Paul Thomas Anderson’s countercultural drama-thriller One Battle After Another, inspired by Thomas Pynchon’s novel Vineland, is a formal enigma that has perplexed, provoked and entranced, and the year ends with no definitive consensus as to its exact meaning. A rare naysayer is screenwriter and film-maker Paul Schrader, who commented tersely online: “Film-making at level A+, but try as I might I couldn’t muster up an ounce of empathy for Leo DiCaprio or Sean Penn. I kept waiting for them to die.”
But that’s why the film is gripping: there is indeed no empathy for its two unlovely leading males, and their mortality and vulnerability has a kind of unwinding, entropic energy. They are heading for disaster. And yes, the film-making is A+ or A++; it is supercharged with pleasure at its own audacity and expertise. It is moviemaking with a late-Kubrick elegance and a knowing theatricality, culminating in an exhilarating but also eerily strange car chase on an undulating freeway. This isn’t the same as style without substance, but it’s certainly a movie that can’t help put promote its self-aware style to equal status with its subject matter: a petty-tyrannical America of the present and future, and those who will grow old in resisting it from within.
The question that can’t quite be answered is of when and where it is supposed to be set. The US of 10 or 20 years ago? Or an alt-reality imagined version of America in the present; a bizarro-world America? This knight’s-move it takes away from a recognisable contemporary world is partly a function of adapting Pynchon, with his playfully cartoonish imagination, and moreover updating his novel, whose present-day action was supposed to be taking place in the Reaganite 80s, with flashbacks to the freaky 60s. The story is now moved forwards to some time between the Obama and Trump years – or diagonally out to some new narrative zone. The title envisions endless crises and the forever culture war of modern life.
Leonardo DiCaprio is Bob, a former revolutionary who was once part of an activist cell attacking migrant-holding prisons on the Mexican border. He has aged gracelessly into a grumpy, boozy, dishevelled loser. His partner in his glory days was Perfidia, played by the radioactively charismatic Teyana Taylor. Perfidia succeeded in sexually entrancing the bullnecked blowhard in charge of counter-insurgency intelligence, Col Steven Lockjaw, played with reptilian fanaticism by Sean Penn.
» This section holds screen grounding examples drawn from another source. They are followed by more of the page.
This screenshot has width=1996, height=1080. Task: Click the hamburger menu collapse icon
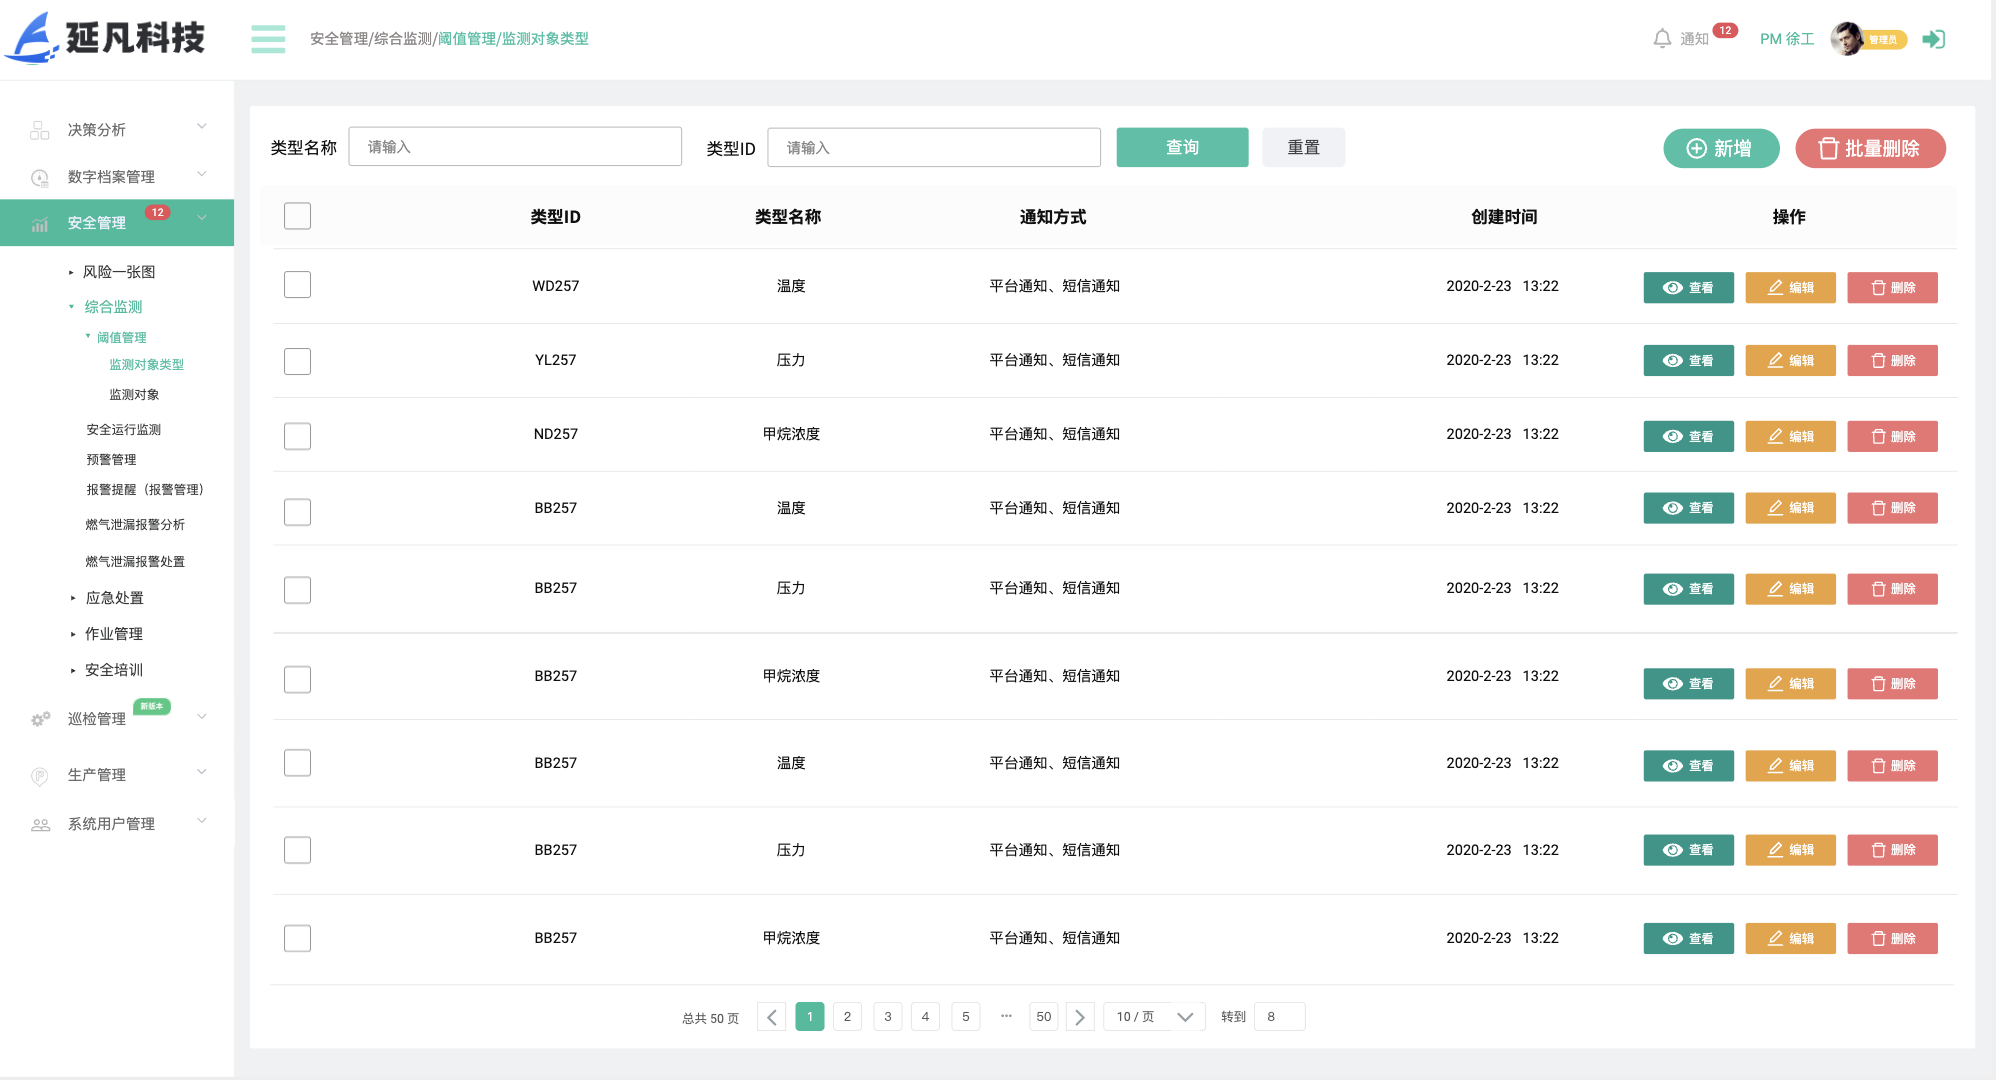(x=268, y=39)
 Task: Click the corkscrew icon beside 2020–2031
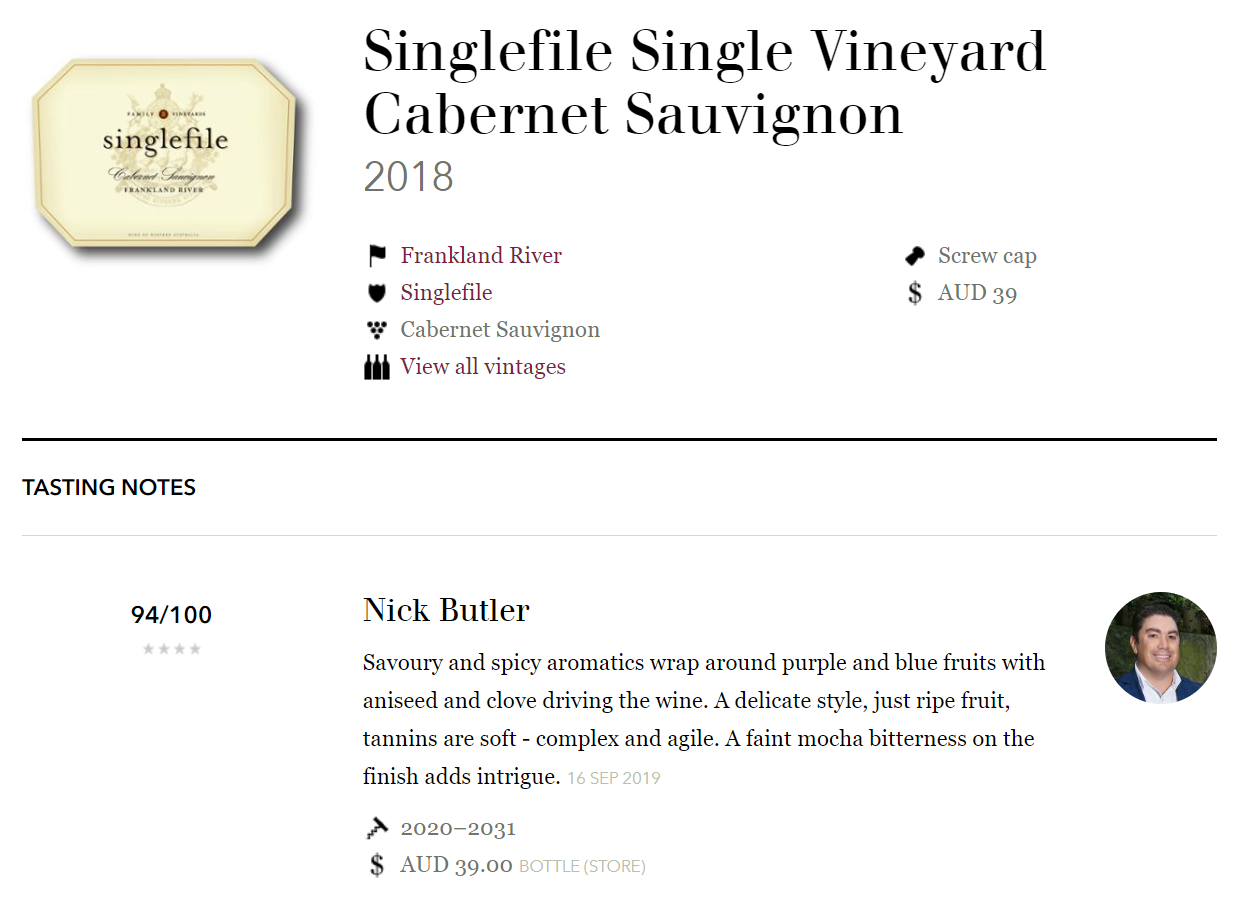376,828
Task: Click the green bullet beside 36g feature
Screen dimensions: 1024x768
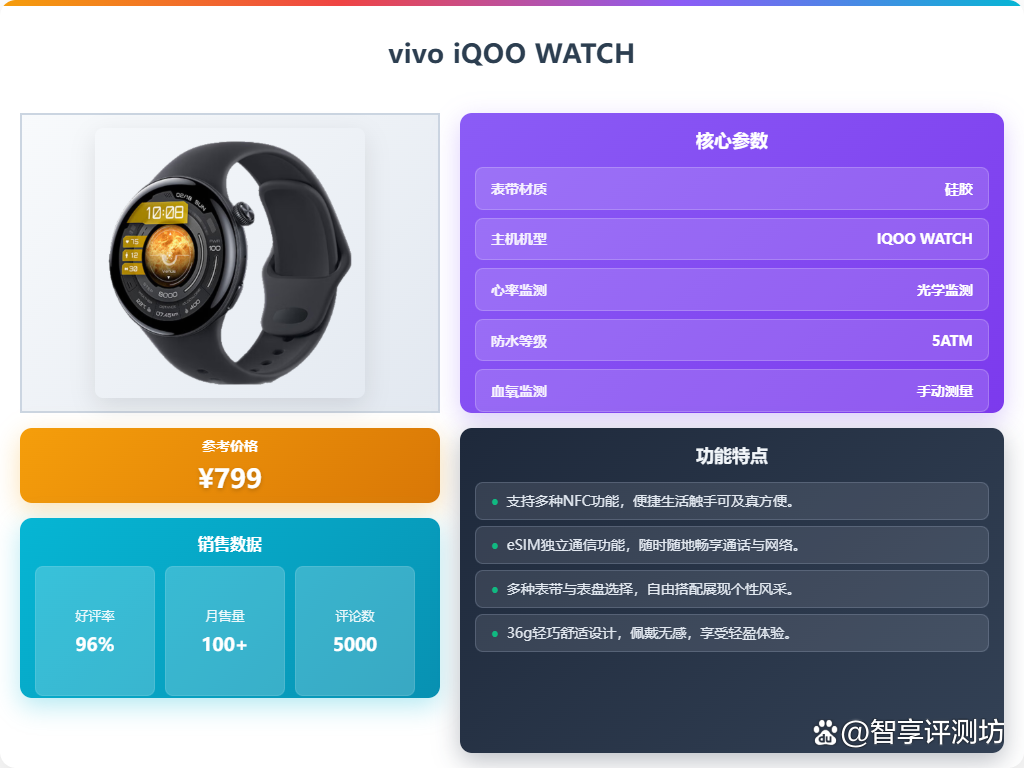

Lockjaw’s infatuation with her, in which racist fetishism fuses with a poignantly abject rapture, is something that Perfidia tries to toy with, to control military opposition. But it all goes terribly wrong, she gets pregnant, and her daughter Willa, played by Chase Infiniti, is to be subject to the movie’s paternity-claim crisis. Who is America’s authentic parent: the reactionary or the radical?
DiCaprio, Penn, Taylor and Infiniti are all commandingly brilliant and the score by Jonny Greenwood is superb. One Battle After Another is a protest song of a film, whose lyrics are about cruelty and despotism and the heroism of dissent.